======== Record extracts

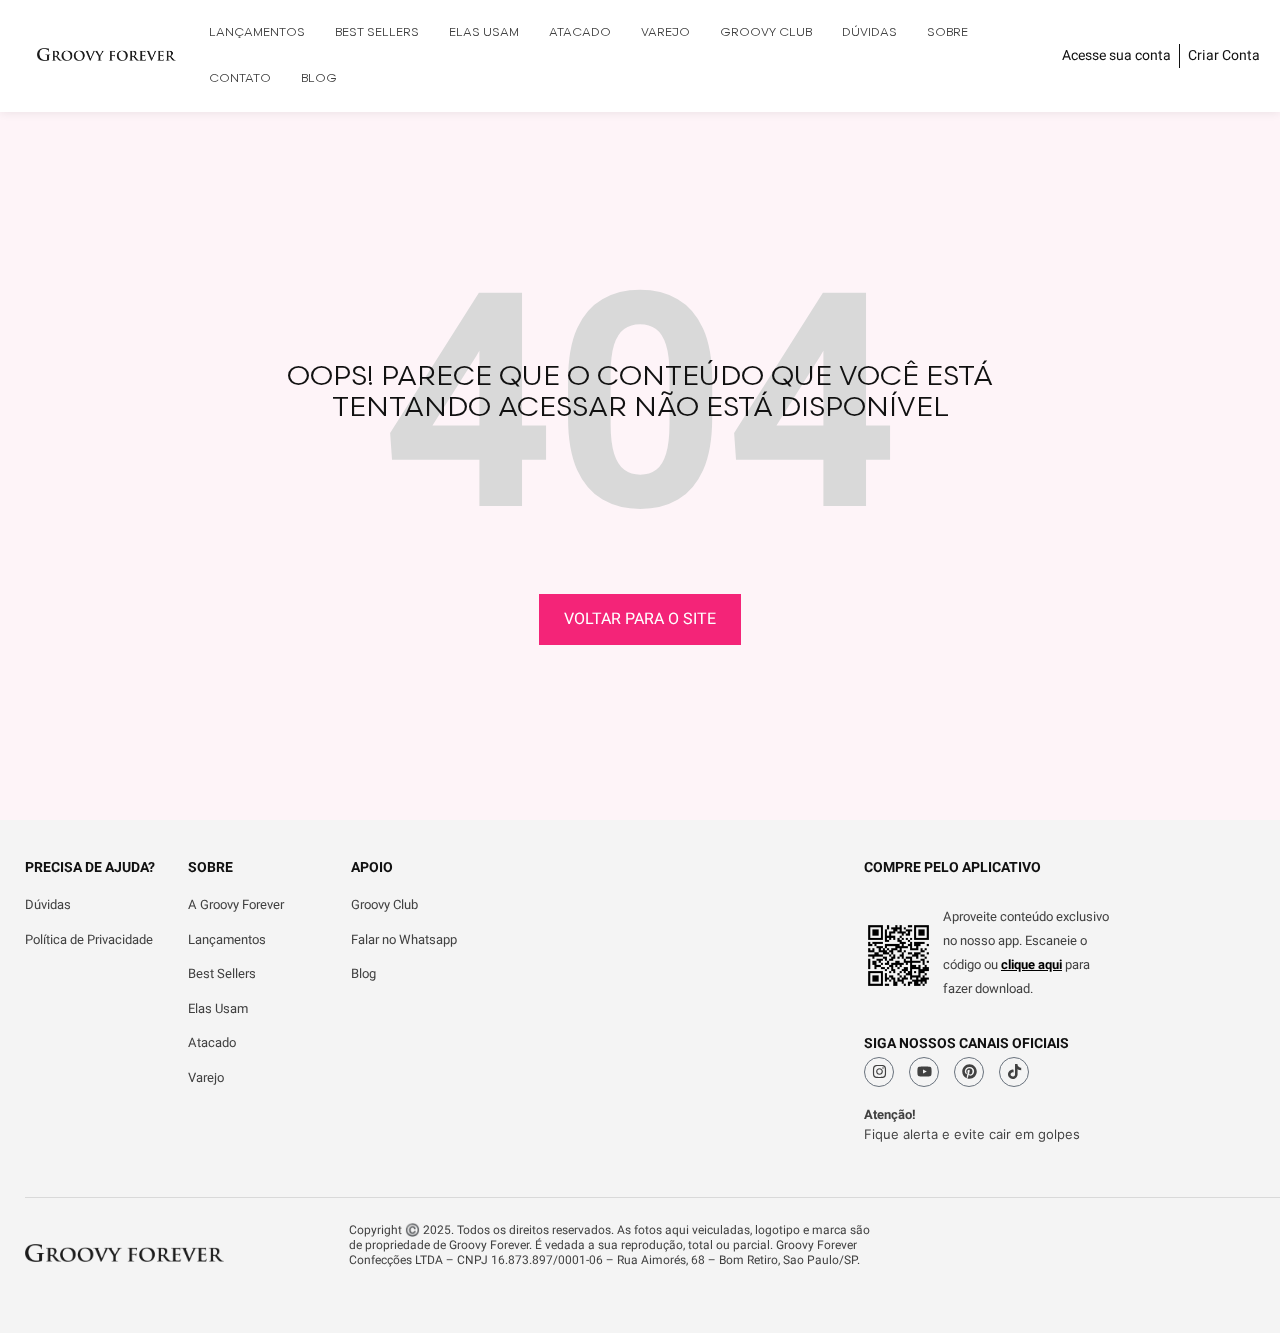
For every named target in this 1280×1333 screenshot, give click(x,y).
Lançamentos (257, 32)
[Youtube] (924, 1072)
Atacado (580, 32)
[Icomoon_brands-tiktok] (1014, 1072)
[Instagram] (879, 1072)
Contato (240, 78)
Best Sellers (377, 32)
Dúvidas (869, 32)
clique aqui (1031, 964)
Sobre (947, 32)
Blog (319, 78)
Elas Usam (484, 32)
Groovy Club (766, 32)
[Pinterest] (969, 1072)
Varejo (665, 32)
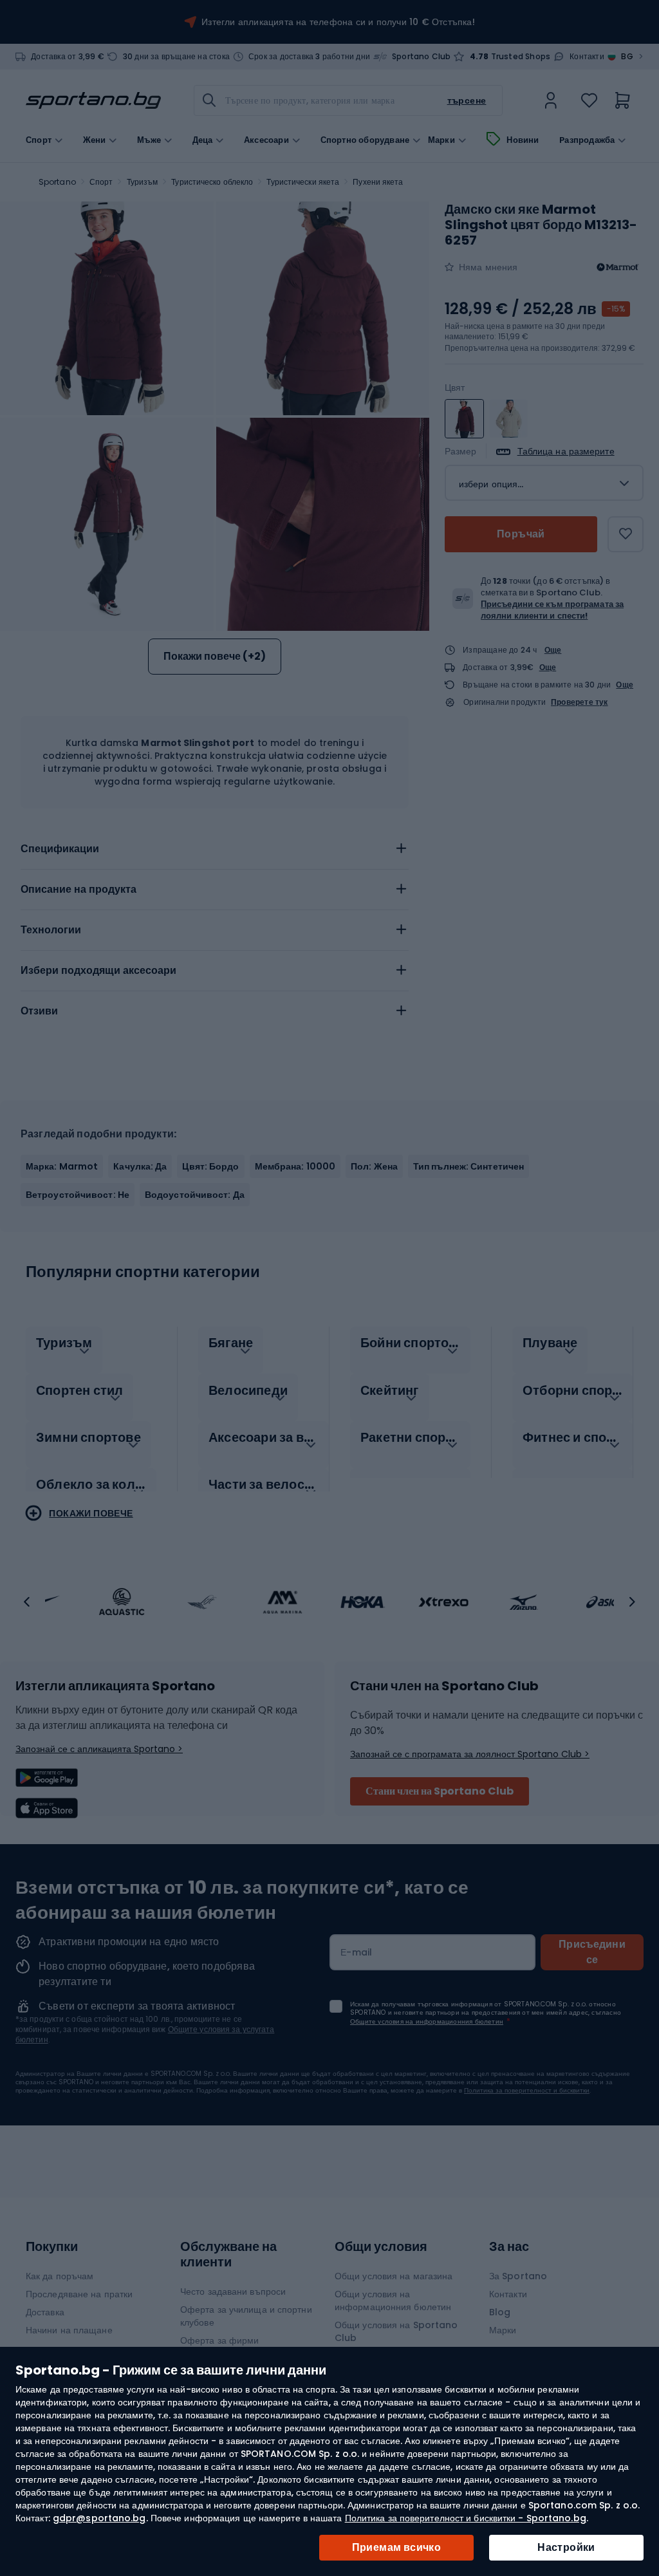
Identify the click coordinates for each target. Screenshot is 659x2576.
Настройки (566, 2547)
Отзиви (39, 1010)
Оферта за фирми (219, 2340)
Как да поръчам (59, 2276)
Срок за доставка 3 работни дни (309, 56)
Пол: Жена (374, 1166)
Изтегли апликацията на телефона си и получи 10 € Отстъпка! (338, 22)
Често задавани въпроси (233, 2291)
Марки (441, 140)
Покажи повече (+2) (214, 656)
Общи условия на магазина (393, 2276)
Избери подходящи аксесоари (98, 970)
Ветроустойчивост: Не (77, 1194)
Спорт (101, 181)
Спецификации (60, 848)
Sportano (57, 181)
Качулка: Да (140, 1166)
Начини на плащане (69, 2330)
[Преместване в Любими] (625, 534)
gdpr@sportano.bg (99, 2518)
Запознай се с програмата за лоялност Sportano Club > (469, 1754)
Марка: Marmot (62, 1166)
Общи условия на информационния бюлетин (393, 2300)
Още (553, 649)
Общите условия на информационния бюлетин (426, 2021)
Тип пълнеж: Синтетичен (468, 1166)
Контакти (587, 56)
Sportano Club (421, 56)
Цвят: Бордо (210, 1166)
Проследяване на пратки (79, 2294)
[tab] (215, 849)
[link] (551, 100)
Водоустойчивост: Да (195, 1194)
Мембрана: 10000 (295, 1166)
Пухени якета (378, 181)
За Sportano (518, 2276)
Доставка (45, 2312)
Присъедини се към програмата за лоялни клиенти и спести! (552, 610)
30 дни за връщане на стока (176, 56)
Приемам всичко (396, 2547)
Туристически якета (302, 181)
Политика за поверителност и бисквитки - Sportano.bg (465, 2518)
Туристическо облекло (212, 181)
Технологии (51, 929)
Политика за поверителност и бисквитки (526, 2090)
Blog (499, 2312)
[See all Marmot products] (618, 267)
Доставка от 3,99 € (67, 56)
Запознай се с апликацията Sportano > (99, 1748)
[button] (27, 1602)
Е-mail (356, 1952)
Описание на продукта (78, 889)
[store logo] (93, 100)
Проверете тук (579, 702)
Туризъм (142, 181)
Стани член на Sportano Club (440, 1791)
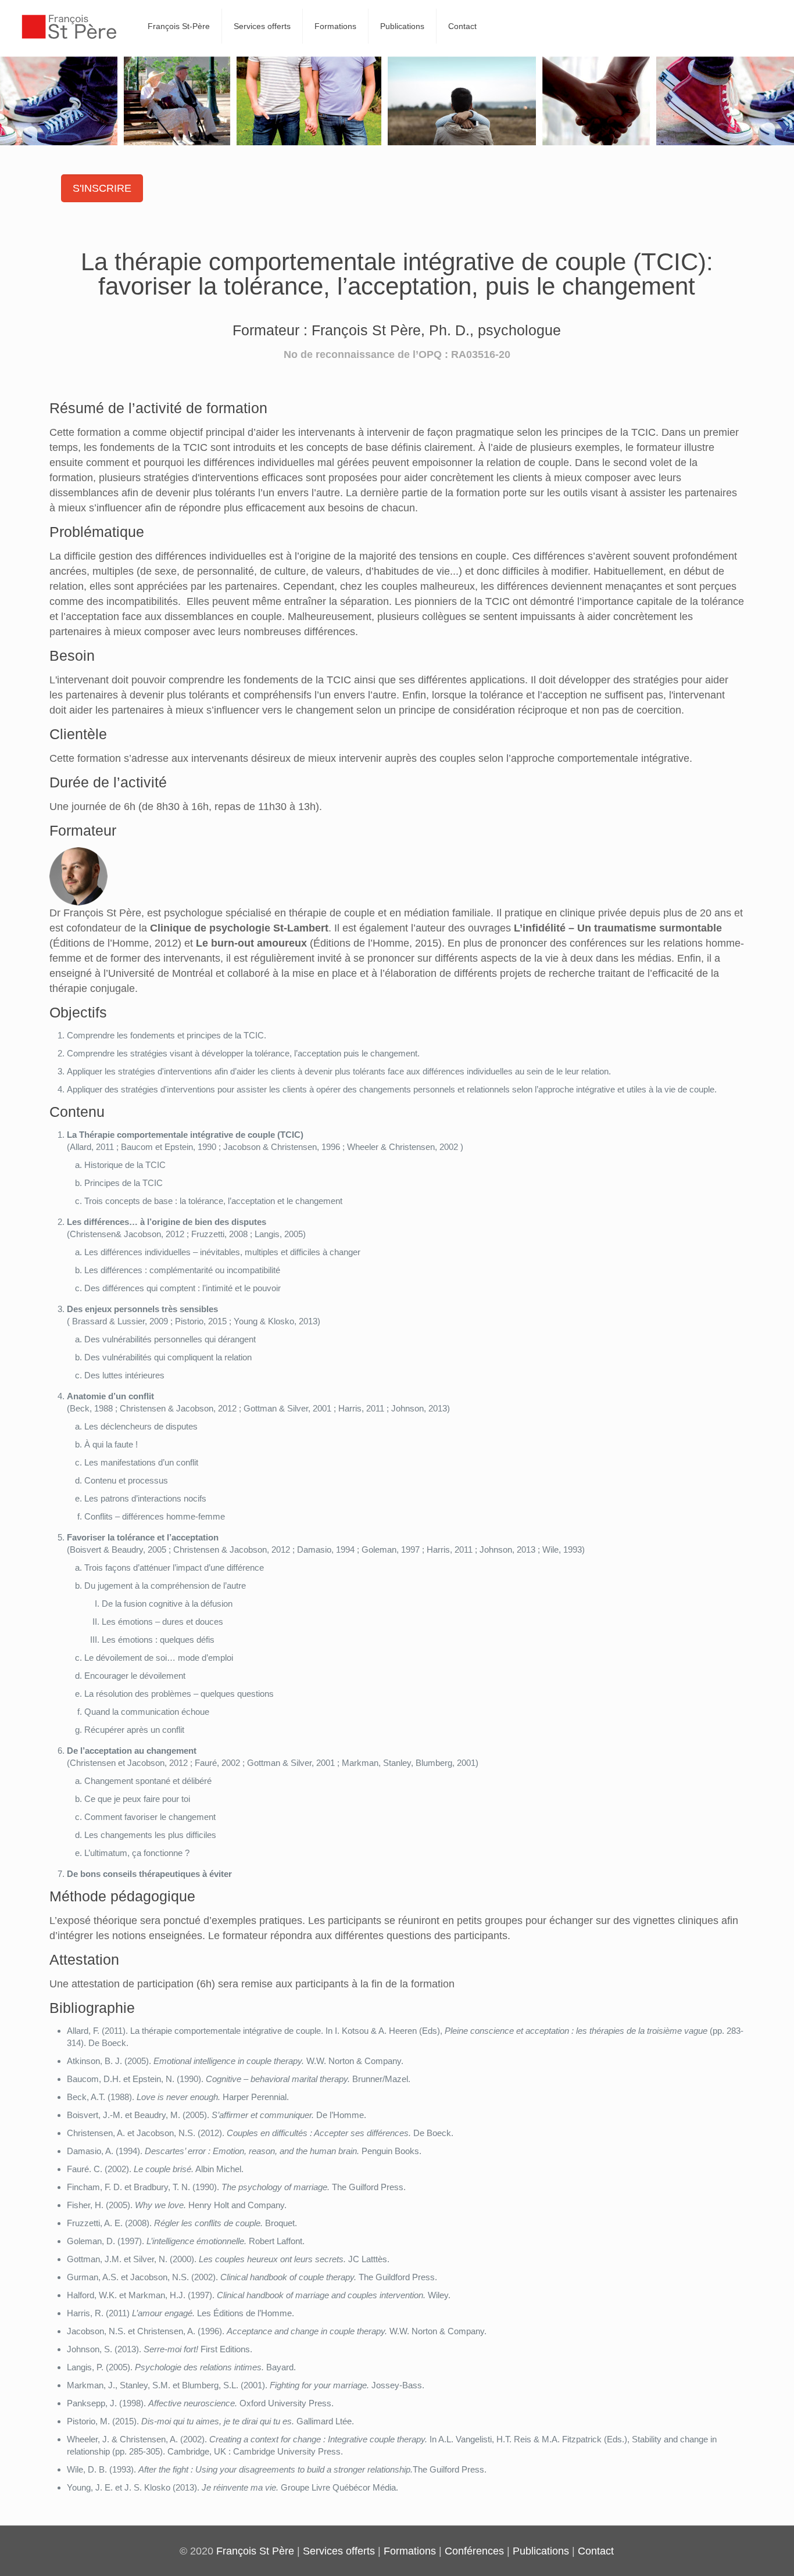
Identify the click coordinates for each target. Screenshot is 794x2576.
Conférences (474, 2551)
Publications (541, 2551)
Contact (596, 2551)
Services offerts (339, 2551)
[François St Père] (69, 26)
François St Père (255, 2551)
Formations (410, 2551)
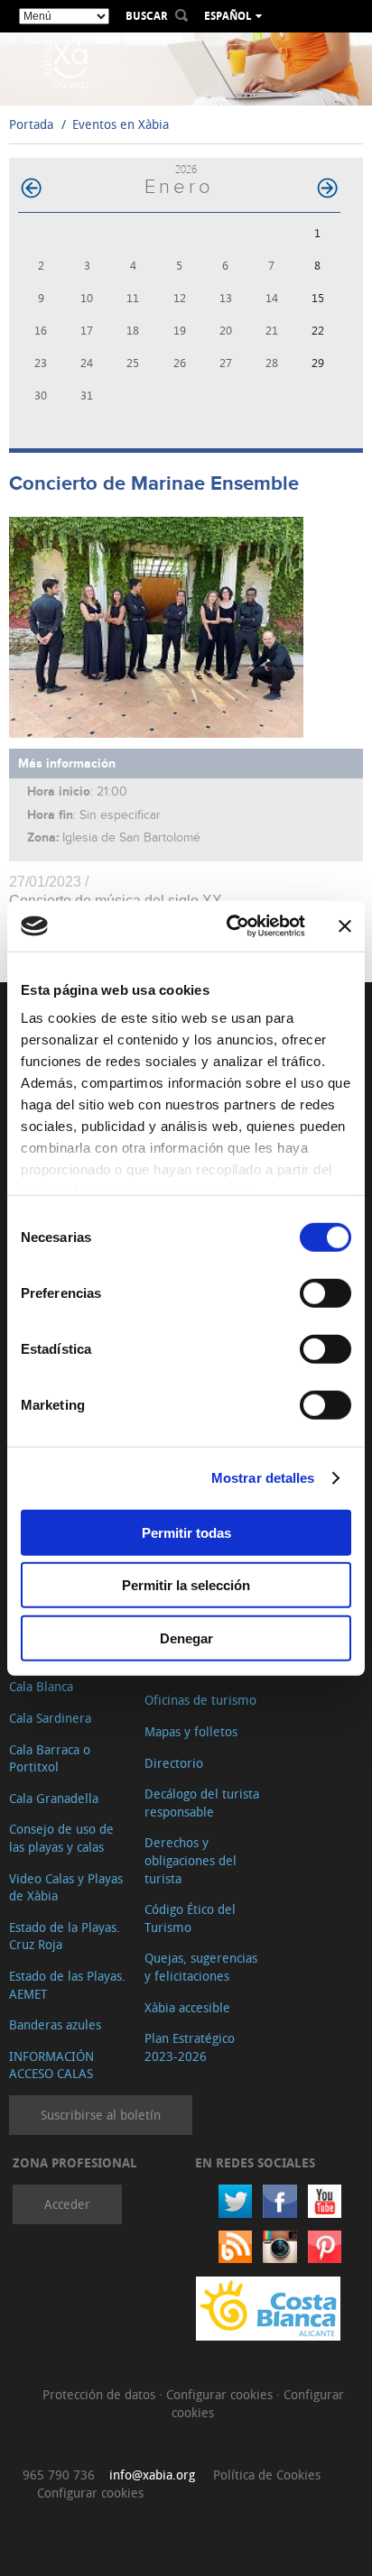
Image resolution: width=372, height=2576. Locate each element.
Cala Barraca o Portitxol (49, 1758)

================

__Task to carry out__: Transcribe all of the data above verbatim but omit every picture.

__Answer for this exercise__:
For every named target in this 1280×1333 screenshot, give click(x,y).
Lançamentos (257, 32)
[Youtube] (924, 1072)
Atacado (580, 32)
[Icomoon_brands-tiktok] (1014, 1072)
[Instagram] (879, 1072)
Contato (240, 78)
Best Sellers (377, 32)
Dúvidas (869, 32)
clique aqui (1031, 964)
Sobre (947, 32)
Blog (319, 78)
Elas Usam (484, 32)
Groovy Club (766, 32)
[Pinterest] (969, 1072)
Varejo (665, 32)
Identify the click coordinates for each target. Screenshot is 659x2576.
Настройки (566, 2547)
Отзиви (39, 1010)
Оферта за фирми (219, 2340)
Как да поръчам (59, 2276)
Срок за доставка 3 работни дни (309, 56)
Пол: Жена (374, 1166)
Изтегли апликацията на телефона си и получи 10 € Отстъпка! (338, 22)
Често задавани въпроси (233, 2291)
Марки (441, 140)
Покажи повече (+2) (214, 656)
Общи условия на магазина (393, 2276)
Избери подходящи аксесоари (98, 970)
Ветроустойчивост: Не (77, 1194)
Спорт (101, 181)
Спецификации (60, 848)
Sportano (57, 181)
Качулка: Да (140, 1166)
Начини на плащане (69, 2330)
[Преместване в Любими] (625, 534)
gdpr@sportano.bg (99, 2518)
Запознай се с програмата за лоялност Sportano Club > (469, 1754)
Марка: Marmot (62, 1166)
Общи условия на информационния бюлетин (393, 2300)
Още (553, 649)
Общите условия на информационния бюлетин (426, 2021)
Тип пълнеж: Синтетичен (468, 1166)
Контакти (587, 56)
Sportano Club (421, 56)
Цвят: Бордо (210, 1166)
Проследяване на пратки (79, 2294)
[tab] (215, 849)
[link] (551, 100)
Водоустойчивост: Да (195, 1194)
Мембрана: 10000 (295, 1166)
Пухени якета (378, 181)
За Sportano (518, 2276)
Доставка (45, 2312)
Присъедини се към програмата за лоялни клиенти и спести! (552, 610)
30 дни за връщане на стока (176, 56)
Приемам всичко (396, 2547)
Туристически якета (302, 181)
Политика за поверителност и бисквитки - Sportano.bg (465, 2518)
Туристическо облекло (212, 181)
Технологии (51, 929)
Политика за поверителност и бисквитки (526, 2090)
Blog (499, 2312)
[See all Marmot products] (618, 267)
Доставка от 3,99 € (67, 56)
Запознай се с апликацията Sportano > (99, 1748)
[button] (27, 1602)
Е-mail (356, 1952)
Описание на продукта (78, 889)
[store logo] (93, 100)
Проверете тук (579, 702)
Туризъм (142, 181)
Стани член на Sportano Club (440, 1791)
Identify the click coordinates for each target. Screenshot is 794x2576.
Conférences (474, 2551)
Publications (541, 2551)
Contact (596, 2551)
Services offerts (339, 2551)
[François St Père] (69, 26)
François St Père (255, 2551)
Formations (410, 2551)
Image resolution: width=372, height=2576. Locate each element.
Cala Barraca o Portitxol (49, 1758)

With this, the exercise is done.